A crise imobiliária que a China iniciou em 2024 é o resultado de políticas tipicamente keynesianas para estimular a procura agregada. Mas também revelou algo muito importante: o traço autoritário de Xi Jinping.

De acordo com Alfred Wu, professor associado da Escola de Políticas Públicas Lee Kuan Yew da Universidade Nacional de Cingapura:

Embora a esperada recuperação pós-Covid ainda não se tenha materializado totalmente, os jovens lutam para encontrar trabalho, os investidores enfrentam perdas de mercado e os proprietários de pequenas empresas lutam para se manterem à tona. O ceticismo tem aumentado em relação ao rumo definido pelo líder e sua nova equipe. Xi também supervisionou uma mudança política nas suas próprias fileiras, obscurecendo ainda mais o início do novo mandato. Estes desafios podem não representar uma ameaça para Xi, que é o líder mais poderoso e autoritário da China em décadas. Mas a forma como a sua equipa aborda estas preocupações terá implicações não só para o futuro da China e dos seus 1,4 mil milhões de habitantes, mas para a economia global como um todo.

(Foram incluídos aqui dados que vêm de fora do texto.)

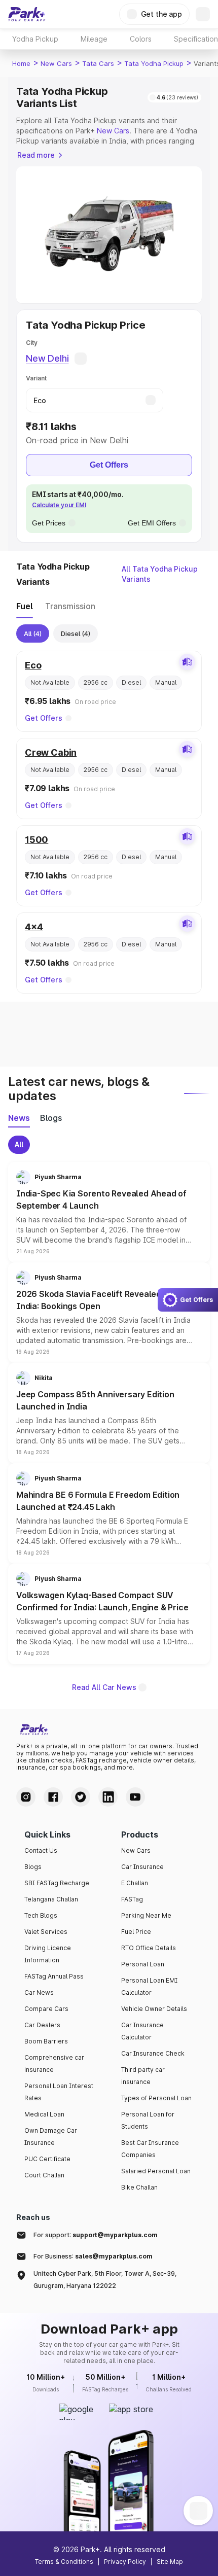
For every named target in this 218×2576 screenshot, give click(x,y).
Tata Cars (98, 63)
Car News (39, 1992)
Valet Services (45, 1931)
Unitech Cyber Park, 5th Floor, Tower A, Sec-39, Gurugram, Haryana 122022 (104, 2279)
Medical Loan (44, 2114)
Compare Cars (46, 2009)
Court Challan (44, 2175)
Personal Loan (142, 1964)
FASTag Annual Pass (54, 1976)
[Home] (27, 14)
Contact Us (40, 1850)
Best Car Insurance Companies (150, 2149)
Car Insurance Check (153, 2053)
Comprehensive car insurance (54, 2063)
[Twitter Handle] (80, 1797)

Os investidores globais, além de vários milionários chineses, não estão dispostos a arriscar o seu capital no que parece ser o regresso ao maoísmo mais radical, uma vez que, até ao final de 2023, mais de 10 mil milhões de dólares tinham saído do Dragão Vermelho.

De acordo com Andrew Amoils, Chefe de Investigação da New World Wealth, isto poderá ser mais prejudicial para o país do que nos anos anteriores, uma vez que o crescimento global da riqueza na China abrandou recentemente. Em suma, o gigante asiático está em colapso.

Por outro lado, a derrota do Yuan sobre o dólar numa guerra cambial nada mais é do que uma história que a ditadura da China e os seus parceiros do socialismo do século XXI tentaram impor, já que nos mercados mundiais o dólar ocupa 88%.

Os patrões bolivianos estão plenamente conscientes do que precede, pois, ao mesmo tempo que apoiam a narrativa do Yuan, procuram desesperadamente que a Assembleia aprove créditos em dólares para, entre outras coisas, continuar a financiar a despesa pública e a ilusão de estabilidade.

Mas o que significa que a Bolívia não só apoia o canto da sereia em relação ao Yuan, mas também toda a agenda antiocidental das ditaduras da China, do Irão e da Rússia?

No mínimo, especialmente em termos económicos, sanções do FMI e, se continuarem com a sua fanfarronice, expulsão do acordo de Bretton Woods. Em seu artigo, Arce ratifica sua política externa antiocidental fortalecendo seus laços com o Irã e a China, Mauricio Ríos expressa o seguinte:

Lembremos que a Bolívia é signatária do Acordo de sua criação em 1944 junto com outros 44 países. Este grande pacto, e as instituições que dele derivam (FMI e Banco Mundial), foram estabelecidos principalmente pelas potências ocidentais, especialmente os Estados Unidos e a Europa Ocidental, que alcançaram a vitória contra o Partido Nacional Socialista dos Trabalhadores Alemães na Segunda Guerra Mundial e o grande instabilidades económicas globais que daí derivaram; Não é que o FMI vá entrar em colapso se a Bolívia não fizer parte dos seus membros permanentes, mas a mensagem que envia e a posição que assume face às principais ameaças geopolíticas globais não permanecerão indiferentes se houver uma escalada em que contribuiu decisivamente.

Concluindo, a incontinência verbal de Evo Morales, David Choquehuanca e, ultimamente, de Luis Arce Catacora colocou a Bolívia em sérios problemas diplomáticos. Mas o preocupante aqui é que não existe uma força de oposição que considere estes pontos, parece que tudo se resume a esperar qual das duas facções do Movimento ao Socialismo vai vencer a disputa interna para entrar nesse movimento.